A: First of all, we are so sorry that you are going through this. We hope that none of your contacts were duped into sending the cybercriminal money. If they were, tell them to immediately file a police report and to file a report online at www.FTC.gov to report internet fraud. In addition, there are 8 steps you can take to help clean up your email account and hopefully avoid future issues.
Step #1: Identify all online accounts that you use that are tied to that password. Notify them in case they see fraudulent or suspicious activity. Keep them written down on a list to make sure you notify everyone.
Some examples include: your kids' schools, your bank account, your credit card account.
Step #2: Change ALL passwords, not just your hacked email account.
Go to a different computer that you trust is not compromised and change all passwords.
Make sure all of your passwords are different and changed immediately.
Step #3 - Check your email settings, especially any "forwarding" functions. Make sure your settings are set the way you want them to be and that the hacker is not forwarding your email account to some other accounts.
Step #4 - Notify your email account provider. Many email account providers allow you to fill out an account complaint form so they know you have had your account hijacked.
Step #5 - If feasible, consider moving to a new email account name. Sometimes, the hacker has done such a complete takeover of the account, that it might make more sense to move over to a new email account name.
Step #6 - Scan your home and work computer for viruses and malware
Run a full scan and fix anything that the scan finds. Remember, scans do not find anything so watch for suspicious computer behaviors such as hearing access to the hard drive or a light flickering when you are not running a program.

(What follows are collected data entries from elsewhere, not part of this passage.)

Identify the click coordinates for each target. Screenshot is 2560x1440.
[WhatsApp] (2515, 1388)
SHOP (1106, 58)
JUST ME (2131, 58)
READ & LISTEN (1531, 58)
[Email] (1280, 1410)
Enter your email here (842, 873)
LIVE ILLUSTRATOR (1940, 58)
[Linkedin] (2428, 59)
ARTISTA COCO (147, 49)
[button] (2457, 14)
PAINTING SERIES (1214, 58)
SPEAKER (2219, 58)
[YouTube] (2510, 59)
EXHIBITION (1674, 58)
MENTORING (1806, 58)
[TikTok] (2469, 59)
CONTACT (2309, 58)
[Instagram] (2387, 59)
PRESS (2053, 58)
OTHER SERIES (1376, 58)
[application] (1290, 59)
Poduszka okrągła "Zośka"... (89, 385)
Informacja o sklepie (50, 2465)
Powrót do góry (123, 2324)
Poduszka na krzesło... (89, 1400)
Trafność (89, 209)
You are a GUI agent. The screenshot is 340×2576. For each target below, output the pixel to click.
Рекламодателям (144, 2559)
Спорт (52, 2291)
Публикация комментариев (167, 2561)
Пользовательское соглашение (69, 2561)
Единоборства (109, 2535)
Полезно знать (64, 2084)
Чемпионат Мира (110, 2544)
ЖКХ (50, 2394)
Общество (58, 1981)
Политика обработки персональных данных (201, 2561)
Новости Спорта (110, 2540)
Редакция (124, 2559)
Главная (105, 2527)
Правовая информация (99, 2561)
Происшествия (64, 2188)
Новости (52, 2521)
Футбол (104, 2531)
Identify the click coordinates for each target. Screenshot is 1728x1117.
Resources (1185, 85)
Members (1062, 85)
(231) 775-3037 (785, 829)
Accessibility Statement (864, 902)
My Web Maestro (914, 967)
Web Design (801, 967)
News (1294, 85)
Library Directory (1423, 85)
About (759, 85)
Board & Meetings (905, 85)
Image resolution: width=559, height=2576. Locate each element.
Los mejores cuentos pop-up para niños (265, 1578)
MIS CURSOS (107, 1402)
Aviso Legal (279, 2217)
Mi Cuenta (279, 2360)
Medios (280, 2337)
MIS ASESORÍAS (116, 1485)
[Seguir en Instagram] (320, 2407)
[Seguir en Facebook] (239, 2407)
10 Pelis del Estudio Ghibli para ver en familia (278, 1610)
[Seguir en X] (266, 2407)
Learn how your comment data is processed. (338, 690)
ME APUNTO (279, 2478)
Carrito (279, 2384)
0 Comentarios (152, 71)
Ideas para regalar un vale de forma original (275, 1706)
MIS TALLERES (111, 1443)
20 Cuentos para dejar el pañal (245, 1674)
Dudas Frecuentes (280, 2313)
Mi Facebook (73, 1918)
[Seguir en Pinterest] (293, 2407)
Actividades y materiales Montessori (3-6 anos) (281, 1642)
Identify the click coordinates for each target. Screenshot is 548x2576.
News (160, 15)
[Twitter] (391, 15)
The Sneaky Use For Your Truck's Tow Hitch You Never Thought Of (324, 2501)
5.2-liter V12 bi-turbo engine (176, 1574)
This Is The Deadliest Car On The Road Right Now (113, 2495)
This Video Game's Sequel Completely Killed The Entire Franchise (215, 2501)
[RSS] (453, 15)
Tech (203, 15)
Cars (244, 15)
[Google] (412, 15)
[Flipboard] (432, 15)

There are a lot of free tools that you can use in addition to your virus protection listed on the Microsoft.com site and at Sophos.com
Step #7 - Go to all of your social media accounts and broadcast to your family and friends that your account was hacked. Don't be embarrassed, it happens to most people. They will thank you later from helping them avoid being a victim too.
Step #8 - Keep in mind that safe surfing habits such as not clicking on links, opening attachments, or refraining from using free Wi-Fi networks that you do not really know the owner of is a good step towards prevention.